REQUIREMENT: Everything from the first line of the records to the line containing "This screenshot has height=359, width=584.", inclusive, is to be extracted exactly, and nothing more.

THE INPUT:
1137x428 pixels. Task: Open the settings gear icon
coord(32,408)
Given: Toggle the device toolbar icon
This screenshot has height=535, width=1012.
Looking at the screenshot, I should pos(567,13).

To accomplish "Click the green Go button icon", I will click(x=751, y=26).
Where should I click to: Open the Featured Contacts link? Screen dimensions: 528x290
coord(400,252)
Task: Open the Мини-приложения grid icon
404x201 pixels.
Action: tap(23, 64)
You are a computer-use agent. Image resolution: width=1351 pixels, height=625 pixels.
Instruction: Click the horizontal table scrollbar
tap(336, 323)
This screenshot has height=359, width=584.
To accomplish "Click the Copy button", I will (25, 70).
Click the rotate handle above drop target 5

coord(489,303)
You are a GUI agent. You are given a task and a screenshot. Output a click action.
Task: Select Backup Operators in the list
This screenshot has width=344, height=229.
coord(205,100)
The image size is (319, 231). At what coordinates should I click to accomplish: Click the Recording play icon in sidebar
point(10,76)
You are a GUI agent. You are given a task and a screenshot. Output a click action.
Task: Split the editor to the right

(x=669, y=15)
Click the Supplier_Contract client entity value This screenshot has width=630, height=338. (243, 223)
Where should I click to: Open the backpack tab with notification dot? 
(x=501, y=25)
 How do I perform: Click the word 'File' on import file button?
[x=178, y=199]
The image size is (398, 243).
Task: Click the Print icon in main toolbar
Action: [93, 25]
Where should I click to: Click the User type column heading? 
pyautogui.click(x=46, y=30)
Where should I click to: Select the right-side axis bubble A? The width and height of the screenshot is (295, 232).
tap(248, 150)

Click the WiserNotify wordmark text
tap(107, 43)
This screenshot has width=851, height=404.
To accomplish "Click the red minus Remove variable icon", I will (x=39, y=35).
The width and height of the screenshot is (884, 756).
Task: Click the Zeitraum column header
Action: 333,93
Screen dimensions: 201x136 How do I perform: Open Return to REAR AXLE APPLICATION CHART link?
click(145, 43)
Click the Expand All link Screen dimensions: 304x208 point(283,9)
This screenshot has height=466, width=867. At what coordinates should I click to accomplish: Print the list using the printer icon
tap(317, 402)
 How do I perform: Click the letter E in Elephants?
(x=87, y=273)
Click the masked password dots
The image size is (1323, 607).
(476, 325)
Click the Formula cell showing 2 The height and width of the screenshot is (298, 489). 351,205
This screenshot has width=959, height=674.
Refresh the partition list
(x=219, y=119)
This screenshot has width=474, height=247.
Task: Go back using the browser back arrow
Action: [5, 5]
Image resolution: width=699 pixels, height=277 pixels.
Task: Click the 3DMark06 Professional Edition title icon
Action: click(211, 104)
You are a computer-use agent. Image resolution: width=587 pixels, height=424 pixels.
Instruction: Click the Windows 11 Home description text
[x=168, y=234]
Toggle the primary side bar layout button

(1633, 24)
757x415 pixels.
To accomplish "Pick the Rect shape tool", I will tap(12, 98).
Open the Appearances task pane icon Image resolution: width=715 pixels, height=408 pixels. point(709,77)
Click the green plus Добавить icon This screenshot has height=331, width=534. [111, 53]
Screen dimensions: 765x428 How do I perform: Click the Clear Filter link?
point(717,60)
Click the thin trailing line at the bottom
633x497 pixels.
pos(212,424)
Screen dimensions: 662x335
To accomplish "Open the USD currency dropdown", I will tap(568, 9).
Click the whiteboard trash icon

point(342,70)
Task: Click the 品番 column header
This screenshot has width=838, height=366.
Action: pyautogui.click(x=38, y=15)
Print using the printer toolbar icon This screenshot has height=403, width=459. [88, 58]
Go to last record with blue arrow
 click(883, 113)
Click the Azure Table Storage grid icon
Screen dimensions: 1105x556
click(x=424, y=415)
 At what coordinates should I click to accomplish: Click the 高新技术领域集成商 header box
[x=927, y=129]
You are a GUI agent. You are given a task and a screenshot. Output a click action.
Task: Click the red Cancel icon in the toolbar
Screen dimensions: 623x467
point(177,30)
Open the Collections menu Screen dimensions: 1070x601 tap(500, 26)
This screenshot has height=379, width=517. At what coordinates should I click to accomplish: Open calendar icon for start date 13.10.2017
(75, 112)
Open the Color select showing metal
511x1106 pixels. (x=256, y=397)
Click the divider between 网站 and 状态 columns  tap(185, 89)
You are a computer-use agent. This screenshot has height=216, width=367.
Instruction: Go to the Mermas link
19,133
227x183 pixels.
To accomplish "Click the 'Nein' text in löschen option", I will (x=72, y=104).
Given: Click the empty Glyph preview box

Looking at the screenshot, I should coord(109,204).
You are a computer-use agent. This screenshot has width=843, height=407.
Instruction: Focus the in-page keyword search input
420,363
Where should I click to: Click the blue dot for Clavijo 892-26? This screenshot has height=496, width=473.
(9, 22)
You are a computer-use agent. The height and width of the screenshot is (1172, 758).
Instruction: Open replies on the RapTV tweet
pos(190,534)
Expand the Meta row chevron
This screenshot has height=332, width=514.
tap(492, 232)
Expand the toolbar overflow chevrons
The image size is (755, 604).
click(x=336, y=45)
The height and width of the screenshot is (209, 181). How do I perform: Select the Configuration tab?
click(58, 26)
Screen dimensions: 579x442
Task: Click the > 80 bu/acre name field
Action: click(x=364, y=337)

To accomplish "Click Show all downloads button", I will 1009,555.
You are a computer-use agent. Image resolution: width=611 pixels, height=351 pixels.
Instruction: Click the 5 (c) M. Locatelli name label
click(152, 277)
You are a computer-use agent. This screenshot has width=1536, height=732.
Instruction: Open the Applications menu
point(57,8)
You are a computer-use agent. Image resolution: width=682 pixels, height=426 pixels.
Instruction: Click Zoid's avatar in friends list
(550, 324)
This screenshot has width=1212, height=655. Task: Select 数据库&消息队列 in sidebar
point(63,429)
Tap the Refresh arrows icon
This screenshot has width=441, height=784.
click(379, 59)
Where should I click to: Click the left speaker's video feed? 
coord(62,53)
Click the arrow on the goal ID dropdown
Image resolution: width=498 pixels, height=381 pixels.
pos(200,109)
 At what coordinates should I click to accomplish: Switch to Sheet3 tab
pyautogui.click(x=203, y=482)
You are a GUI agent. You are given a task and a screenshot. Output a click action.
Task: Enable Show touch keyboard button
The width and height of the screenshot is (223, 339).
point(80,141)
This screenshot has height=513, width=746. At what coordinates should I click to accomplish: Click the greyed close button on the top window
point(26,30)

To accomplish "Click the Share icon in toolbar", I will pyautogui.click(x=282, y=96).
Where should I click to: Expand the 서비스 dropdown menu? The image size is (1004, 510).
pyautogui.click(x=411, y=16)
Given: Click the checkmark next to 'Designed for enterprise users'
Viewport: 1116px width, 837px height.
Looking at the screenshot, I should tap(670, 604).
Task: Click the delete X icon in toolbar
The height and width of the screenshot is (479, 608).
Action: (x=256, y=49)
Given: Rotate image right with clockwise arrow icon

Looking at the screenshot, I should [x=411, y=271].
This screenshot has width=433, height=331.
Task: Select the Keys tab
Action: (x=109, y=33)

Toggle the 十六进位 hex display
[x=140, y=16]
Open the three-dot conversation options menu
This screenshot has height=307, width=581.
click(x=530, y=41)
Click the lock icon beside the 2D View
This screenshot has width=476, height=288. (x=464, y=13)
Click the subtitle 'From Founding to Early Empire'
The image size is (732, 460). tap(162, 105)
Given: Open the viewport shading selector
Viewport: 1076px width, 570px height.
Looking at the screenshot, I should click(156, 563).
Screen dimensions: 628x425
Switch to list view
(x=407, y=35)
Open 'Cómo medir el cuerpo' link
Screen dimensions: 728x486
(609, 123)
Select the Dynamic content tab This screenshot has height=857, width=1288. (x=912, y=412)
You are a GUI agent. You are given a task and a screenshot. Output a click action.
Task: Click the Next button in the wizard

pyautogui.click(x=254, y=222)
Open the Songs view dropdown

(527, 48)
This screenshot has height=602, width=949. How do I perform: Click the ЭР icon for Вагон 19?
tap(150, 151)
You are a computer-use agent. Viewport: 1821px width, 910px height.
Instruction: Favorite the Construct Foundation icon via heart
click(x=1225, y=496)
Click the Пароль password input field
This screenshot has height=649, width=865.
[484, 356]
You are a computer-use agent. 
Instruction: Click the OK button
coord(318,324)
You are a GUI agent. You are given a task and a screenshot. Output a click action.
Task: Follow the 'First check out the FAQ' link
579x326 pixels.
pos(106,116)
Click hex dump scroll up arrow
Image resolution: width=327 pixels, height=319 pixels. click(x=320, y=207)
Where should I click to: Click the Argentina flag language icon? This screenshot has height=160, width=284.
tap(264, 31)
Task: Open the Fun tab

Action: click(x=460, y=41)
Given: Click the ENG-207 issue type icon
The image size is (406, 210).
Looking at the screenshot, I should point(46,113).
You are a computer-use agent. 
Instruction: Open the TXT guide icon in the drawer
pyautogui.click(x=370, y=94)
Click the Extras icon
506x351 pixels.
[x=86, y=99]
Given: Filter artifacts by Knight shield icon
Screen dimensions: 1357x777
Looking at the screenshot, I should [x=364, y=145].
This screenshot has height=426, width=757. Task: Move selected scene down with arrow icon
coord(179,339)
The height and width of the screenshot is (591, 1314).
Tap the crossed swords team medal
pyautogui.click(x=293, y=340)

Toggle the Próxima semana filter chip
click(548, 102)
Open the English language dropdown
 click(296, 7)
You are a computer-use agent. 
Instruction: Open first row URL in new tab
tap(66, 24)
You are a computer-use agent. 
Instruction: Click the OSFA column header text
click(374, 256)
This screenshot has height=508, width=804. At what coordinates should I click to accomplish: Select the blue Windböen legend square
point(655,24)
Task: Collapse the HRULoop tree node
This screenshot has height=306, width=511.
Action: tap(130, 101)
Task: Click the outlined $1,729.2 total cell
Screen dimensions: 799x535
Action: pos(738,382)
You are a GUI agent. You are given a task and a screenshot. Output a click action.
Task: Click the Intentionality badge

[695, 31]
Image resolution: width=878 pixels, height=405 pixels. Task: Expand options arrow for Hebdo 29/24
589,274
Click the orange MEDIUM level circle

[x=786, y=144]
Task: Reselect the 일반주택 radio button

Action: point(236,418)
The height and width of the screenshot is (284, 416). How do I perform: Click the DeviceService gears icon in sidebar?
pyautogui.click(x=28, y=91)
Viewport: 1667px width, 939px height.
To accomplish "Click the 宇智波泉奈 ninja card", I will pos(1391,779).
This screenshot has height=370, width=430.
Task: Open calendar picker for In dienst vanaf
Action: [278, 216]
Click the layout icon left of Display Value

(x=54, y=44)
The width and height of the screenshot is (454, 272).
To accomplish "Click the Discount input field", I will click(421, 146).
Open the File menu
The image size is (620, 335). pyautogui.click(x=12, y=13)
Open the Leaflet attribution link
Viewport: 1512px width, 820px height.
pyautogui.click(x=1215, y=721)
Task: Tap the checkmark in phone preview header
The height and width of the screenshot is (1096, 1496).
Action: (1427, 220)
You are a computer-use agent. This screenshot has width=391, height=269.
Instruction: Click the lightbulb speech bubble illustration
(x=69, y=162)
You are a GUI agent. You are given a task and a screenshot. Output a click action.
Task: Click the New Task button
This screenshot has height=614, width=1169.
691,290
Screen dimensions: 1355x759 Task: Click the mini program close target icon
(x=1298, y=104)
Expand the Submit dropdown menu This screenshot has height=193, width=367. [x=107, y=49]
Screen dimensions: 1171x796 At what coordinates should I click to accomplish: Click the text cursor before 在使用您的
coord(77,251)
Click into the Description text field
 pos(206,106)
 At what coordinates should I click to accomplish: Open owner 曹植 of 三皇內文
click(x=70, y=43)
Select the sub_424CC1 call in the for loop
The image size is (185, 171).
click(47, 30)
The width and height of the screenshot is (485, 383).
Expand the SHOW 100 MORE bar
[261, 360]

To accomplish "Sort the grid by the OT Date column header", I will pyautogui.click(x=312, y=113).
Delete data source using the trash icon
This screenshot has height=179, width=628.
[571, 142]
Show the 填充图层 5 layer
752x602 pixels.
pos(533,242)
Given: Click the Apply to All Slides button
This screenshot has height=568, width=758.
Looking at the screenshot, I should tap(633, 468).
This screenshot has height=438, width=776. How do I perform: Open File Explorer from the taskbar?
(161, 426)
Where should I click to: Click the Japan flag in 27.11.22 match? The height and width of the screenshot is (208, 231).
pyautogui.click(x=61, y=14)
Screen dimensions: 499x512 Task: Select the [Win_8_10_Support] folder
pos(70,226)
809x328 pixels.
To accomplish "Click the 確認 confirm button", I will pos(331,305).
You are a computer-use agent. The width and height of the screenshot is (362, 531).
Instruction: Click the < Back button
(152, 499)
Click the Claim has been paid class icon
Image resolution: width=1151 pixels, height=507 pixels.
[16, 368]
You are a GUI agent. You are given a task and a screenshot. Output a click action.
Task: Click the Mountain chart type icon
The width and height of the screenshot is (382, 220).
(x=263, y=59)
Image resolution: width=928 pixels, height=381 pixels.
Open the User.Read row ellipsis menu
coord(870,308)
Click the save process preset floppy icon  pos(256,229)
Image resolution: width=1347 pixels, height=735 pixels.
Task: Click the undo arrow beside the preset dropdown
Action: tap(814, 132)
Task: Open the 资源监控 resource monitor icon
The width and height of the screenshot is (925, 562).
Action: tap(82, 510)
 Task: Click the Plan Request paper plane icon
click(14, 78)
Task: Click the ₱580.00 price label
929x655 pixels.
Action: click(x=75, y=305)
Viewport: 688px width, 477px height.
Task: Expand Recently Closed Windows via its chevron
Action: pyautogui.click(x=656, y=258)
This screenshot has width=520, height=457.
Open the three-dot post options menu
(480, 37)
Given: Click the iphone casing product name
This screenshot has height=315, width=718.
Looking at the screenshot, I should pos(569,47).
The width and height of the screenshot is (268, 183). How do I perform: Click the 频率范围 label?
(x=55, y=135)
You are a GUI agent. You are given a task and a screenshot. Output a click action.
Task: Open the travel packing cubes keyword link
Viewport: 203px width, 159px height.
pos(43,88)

RESULT BELOW:
1137x428 pixels. Task: Open the settings gear icon
coord(32,408)
Given: Toggle the device toolbar icon
This screenshot has height=535, width=1012.
Looking at the screenshot, I should pos(567,13).

To accomplish "Click the green Go button icon", I will click(x=751, y=26).
Where should I click to: Open the Featured Contacts link? Screen dimensions: 528x290
coord(400,252)
Task: Open the Мини-приложения grid icon
404x201 pixels.
Action: tap(23, 64)
You are a computer-use agent. Image resolution: width=1351 pixels, height=625 pixels.
Instruction: Click the horizontal table scrollbar
tap(336, 323)
This screenshot has height=359, width=584.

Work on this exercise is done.